Several scientific studies have investigated the link between wealth and positive health outcomes. Several studies have demonstrated a positive correlation between financial stability and personal well-being, both mental and physical. Researchers have also found that anxiety about financial issues can negatively impact heart health and cause people to engage in behaviors that can take years off their lives, such as smoking and overeating. Research shows that money sickness is real, and that chronic financial pressure can cause symptoms similar to post-traumatic stress disorder.
Financial difficulties can also end marriages and break up families. Money is one of the top three causes of divorce with challenges ranging from conflicting financial goals and spending habits to the pressure of excessive debt to power imbalances caused by a spouse bringing in a lot more money. that the other.
Our children are also affected by our money problems. One of my students told me how her mother had trouble getting up on the first and fifteenth day of the month – when the bills were due. To this day, my student experiences anxiety on the first and fifteenth of the month, even though she is financially stable. She inherited her money disease from her mother despite having a large emergency fund, savings and investments, including her own home. Children can feel the anxiety caused by money problems. As a result, they may also end up having a difficult relationship with money when they become adults.
Financial mental health: how the CB4UB method can change your relationship with money
Let’s talk about getting your financial sanity in order. My mantra in practicing financial mindfulness is “Crawl Before You Ball” or, in short, CB4UB. Save before you spend. A belated thank you. Understand the difference between something that is truly a “need” and something that is simply a “want.” Fund that emergency savings account – my recommendation is two years of spending to give you breathing space in an emergency – before trying to live a lifestyle that will expose you and your family, at financial risk. My grandmother shared her version of CB4UB with me: “Do what you have to do so you can do what you want to do later. His financial sanity allowed him to save and invest, passing on a solid foundation of financial well-being to his children and grandchildren.
Getting your financial sanity in order by following the CB4UB philosophy is a process that first requires an honest assessment of the current state of your finances, as well as an acknowledgment of your past financial mistakes. Yes, these steps are necessary, and yes, they can be painful, especially when sharing this information with your spouse and family. But possessing these truths – as difficult and embarrassing as they are – will wipe the slate clean and start you on a new path to improving your financial sanity – and your financial situation.

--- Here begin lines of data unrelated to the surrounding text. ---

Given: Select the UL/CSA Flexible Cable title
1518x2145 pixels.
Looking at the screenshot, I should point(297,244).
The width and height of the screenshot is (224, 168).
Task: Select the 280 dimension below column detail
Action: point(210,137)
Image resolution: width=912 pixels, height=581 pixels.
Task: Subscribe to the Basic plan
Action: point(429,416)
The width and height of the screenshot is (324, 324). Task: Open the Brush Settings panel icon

In addition to creating a workable plan with your partner and family to save money, CB4UB forces you to practice financial mindfulness by blocking the pressures of SocieTHEY, advertising, and social media. Letting go of what others may think becomes easier when you celebrate small changes in your spending behavior, see your financial cushion increase, and feel your financial pressure ease. By practicing the CB4UB principles, you take control of your money and stop letting it control you.
Our best life is not about having the best things. It’s a matter of peace of mind. It’s being able to make decisions without money being a factor. It’s teaching the next generation of your family the benefits of having a healthy respect and positive relationship with money. Over time, practicing the principles of CB4UB can turn your income into wealth that can buy you financial freedom – the freedom to choose what work you do, how you spend your time, and to worry about being able to take care of yourself. of you and your family. in an emergency. And when you free yourself from the anxiety of living paycheck to paycheck, the first of the month just becomes another more peaceful and joyful day in your life.